» Aim of the exercise
Omitting any pictures, transcribe the entries below exactly.

» Dataset records
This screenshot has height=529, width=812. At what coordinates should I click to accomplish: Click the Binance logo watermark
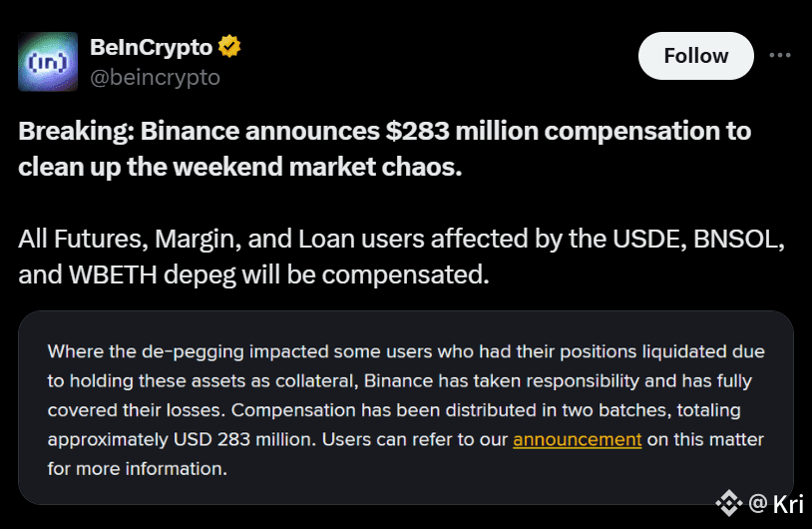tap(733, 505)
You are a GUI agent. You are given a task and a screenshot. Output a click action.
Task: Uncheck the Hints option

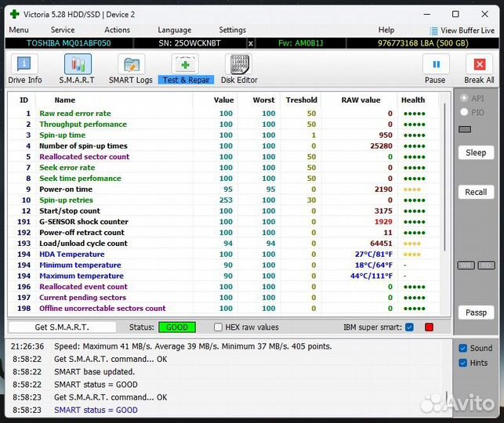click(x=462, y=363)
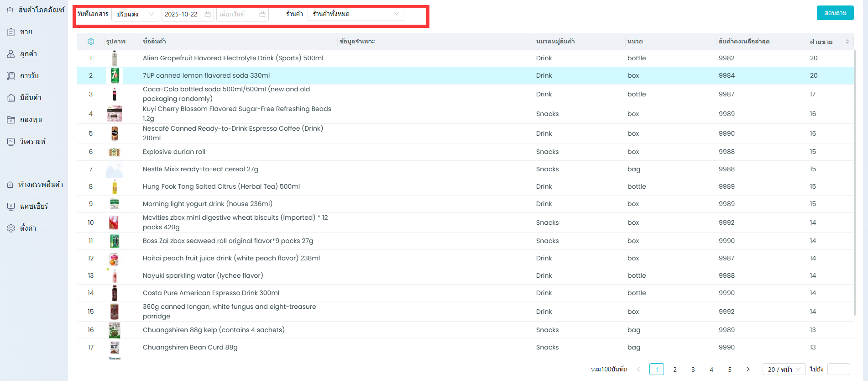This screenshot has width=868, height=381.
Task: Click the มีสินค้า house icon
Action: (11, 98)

» Answer
This screenshot has height=529, width=812. At what coordinates should I click to accomplish: Click the Binance logo watermark
tap(733, 505)
You are a GUI agent. You are given a task and a screenshot. Output a click action.
Task: Uncheck the Hints option

click(x=462, y=363)
This screenshot has width=868, height=381.
Task: Click the มีสินค้า house icon
Action: (11, 98)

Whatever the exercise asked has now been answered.